▶ **Task goal**
Only one stretch of the data below is wanted: the lines starting at the one with "Click the mean" and ending at the one with "You are a computer-use agent. The", both included, given again exactly.

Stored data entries
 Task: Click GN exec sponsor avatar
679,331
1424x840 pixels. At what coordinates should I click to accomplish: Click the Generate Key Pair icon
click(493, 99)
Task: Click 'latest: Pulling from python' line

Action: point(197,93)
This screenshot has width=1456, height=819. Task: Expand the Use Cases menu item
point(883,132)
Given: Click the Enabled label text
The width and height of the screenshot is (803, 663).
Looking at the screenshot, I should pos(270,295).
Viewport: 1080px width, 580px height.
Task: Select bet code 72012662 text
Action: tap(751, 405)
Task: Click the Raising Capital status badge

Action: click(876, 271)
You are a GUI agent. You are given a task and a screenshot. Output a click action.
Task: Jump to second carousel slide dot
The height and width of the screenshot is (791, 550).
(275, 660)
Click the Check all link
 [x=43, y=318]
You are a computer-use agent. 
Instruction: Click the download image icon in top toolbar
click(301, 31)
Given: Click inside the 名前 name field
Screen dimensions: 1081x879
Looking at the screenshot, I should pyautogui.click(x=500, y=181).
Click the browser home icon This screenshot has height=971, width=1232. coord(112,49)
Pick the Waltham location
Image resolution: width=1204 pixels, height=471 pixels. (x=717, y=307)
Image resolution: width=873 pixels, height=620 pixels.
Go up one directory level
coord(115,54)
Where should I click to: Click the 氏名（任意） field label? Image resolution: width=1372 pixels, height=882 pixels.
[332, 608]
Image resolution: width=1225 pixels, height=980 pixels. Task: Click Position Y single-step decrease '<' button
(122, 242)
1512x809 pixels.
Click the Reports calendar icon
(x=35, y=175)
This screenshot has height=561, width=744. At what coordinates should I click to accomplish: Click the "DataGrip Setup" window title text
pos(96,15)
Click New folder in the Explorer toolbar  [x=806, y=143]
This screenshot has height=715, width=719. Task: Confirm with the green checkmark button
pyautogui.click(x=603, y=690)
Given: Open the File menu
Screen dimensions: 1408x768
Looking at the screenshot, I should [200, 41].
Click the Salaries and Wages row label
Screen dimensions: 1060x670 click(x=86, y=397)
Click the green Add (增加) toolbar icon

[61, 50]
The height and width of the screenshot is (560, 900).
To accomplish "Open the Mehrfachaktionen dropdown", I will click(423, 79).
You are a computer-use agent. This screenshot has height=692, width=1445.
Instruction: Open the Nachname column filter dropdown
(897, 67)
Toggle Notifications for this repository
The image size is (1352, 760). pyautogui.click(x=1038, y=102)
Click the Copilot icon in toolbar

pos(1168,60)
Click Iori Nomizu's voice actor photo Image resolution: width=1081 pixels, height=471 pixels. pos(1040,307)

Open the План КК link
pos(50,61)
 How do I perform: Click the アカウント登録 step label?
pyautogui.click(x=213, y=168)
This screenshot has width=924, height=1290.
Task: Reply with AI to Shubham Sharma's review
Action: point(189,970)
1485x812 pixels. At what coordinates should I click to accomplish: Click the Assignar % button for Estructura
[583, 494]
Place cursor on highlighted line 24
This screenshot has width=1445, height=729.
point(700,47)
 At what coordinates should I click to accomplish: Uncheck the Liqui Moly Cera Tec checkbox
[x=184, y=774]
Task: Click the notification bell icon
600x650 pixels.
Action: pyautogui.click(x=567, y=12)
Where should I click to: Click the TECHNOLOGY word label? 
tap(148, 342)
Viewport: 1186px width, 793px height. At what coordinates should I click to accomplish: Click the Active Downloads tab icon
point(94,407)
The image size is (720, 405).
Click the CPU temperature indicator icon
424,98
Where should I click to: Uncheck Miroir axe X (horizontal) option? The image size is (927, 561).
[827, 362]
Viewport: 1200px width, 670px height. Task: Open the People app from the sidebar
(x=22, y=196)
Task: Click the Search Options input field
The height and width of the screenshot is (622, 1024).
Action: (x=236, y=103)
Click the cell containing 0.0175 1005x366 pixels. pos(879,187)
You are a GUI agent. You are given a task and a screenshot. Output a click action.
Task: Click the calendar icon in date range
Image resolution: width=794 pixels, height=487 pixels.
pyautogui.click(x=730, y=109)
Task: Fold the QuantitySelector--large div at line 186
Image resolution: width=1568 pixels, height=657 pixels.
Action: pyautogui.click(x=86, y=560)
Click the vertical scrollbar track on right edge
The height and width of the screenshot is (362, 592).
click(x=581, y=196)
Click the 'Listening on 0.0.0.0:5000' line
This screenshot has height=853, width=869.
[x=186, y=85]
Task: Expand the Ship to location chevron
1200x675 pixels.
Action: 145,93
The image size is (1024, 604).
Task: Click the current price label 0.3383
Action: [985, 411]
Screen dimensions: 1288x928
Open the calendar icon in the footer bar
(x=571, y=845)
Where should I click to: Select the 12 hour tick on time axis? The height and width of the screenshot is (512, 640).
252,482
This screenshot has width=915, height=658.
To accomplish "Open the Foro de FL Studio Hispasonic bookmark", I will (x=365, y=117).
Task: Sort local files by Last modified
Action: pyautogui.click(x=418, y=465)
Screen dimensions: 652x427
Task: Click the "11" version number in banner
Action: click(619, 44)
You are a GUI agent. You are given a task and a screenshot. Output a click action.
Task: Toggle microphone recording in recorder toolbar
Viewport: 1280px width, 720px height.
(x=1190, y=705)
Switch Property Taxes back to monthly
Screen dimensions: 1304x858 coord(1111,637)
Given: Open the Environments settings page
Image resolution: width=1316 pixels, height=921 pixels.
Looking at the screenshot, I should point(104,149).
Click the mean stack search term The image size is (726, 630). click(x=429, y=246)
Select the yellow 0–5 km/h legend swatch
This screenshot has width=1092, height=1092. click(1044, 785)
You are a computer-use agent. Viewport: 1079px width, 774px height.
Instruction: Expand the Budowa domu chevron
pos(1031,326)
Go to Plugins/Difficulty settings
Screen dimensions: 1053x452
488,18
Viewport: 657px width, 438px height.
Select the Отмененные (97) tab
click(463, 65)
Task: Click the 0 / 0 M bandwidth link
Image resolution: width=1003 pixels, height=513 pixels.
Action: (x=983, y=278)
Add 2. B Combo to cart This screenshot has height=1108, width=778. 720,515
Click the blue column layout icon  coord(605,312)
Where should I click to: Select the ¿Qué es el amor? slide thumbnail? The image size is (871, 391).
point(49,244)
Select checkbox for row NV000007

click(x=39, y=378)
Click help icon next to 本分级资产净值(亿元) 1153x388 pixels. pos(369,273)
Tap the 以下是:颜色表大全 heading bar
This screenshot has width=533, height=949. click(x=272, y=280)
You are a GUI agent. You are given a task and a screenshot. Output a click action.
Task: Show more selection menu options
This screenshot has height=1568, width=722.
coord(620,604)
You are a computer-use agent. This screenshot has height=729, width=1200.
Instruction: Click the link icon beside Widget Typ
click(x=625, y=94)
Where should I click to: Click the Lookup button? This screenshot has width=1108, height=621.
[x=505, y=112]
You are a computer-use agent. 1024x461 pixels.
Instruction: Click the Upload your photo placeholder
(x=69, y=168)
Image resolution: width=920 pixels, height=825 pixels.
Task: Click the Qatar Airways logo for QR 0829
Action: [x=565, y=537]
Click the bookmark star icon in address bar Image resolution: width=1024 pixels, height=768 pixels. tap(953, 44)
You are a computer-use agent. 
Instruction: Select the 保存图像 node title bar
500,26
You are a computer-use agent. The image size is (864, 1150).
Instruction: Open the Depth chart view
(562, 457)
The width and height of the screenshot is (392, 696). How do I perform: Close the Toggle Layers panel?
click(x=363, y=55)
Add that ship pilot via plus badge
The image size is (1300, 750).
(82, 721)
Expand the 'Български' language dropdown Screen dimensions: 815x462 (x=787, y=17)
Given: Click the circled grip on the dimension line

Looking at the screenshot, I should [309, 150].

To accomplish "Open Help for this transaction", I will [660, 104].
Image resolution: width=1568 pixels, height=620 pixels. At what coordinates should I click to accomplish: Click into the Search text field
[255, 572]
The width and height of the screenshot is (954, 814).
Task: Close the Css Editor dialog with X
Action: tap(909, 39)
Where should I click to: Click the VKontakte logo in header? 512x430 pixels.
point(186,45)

▶ **Problem solution**
Click the mean stack search term The image size is (726, 630). click(x=429, y=246)
Select the yellow 0–5 km/h legend swatch
This screenshot has width=1092, height=1092. click(1044, 785)
You are a computer-use agent. Viewport: 1079px width, 774px height.
Instruction: Expand the Budowa domu chevron
pos(1031,326)
Go to Plugins/Difficulty settings
Screen dimensions: 1053x452
488,18
Viewport: 657px width, 438px height.
Select the Отмененные (97) tab
click(463, 65)
Task: Click the 0 / 0 M bandwidth link
Image resolution: width=1003 pixels, height=513 pixels.
Action: (x=983, y=278)
Add 2. B Combo to cart This screenshot has height=1108, width=778. 720,515
Click the blue column layout icon  coord(605,312)
Where should I click to: Select the ¿Qué es el amor? slide thumbnail? The image size is (871, 391).
point(49,244)
Select checkbox for row NV000007

click(x=39, y=378)
Click help icon next to 本分级资产净值(亿元) 1153x388 pixels. pos(369,273)
Tap the 以下是:颜色表大全 heading bar
This screenshot has width=533, height=949. click(x=272, y=280)
You are a GUI agent. You are given a task and a screenshot. Output a click action.
Task: Show more selection menu options
This screenshot has height=1568, width=722.
coord(620,604)
You are a computer-use agent. This screenshot has height=729, width=1200.
Instruction: Click the link icon beside Widget Typ
click(x=625, y=94)
Where should I click to: Click the Lookup button? This screenshot has width=1108, height=621.
[x=505, y=112]
You are a computer-use agent. 1024x461 pixels.
Instruction: Click the Upload your photo placeholder
(x=69, y=168)
Image resolution: width=920 pixels, height=825 pixels.
Task: Click the Qatar Airways logo for QR 0829
Action: [x=565, y=537]
Click the bookmark star icon in address bar Image resolution: width=1024 pixels, height=768 pixels. tap(953, 44)
You are a computer-use agent. 
Instruction: Select the 保存图像 node title bar
500,26
You are a computer-use agent. The image size is (864, 1150).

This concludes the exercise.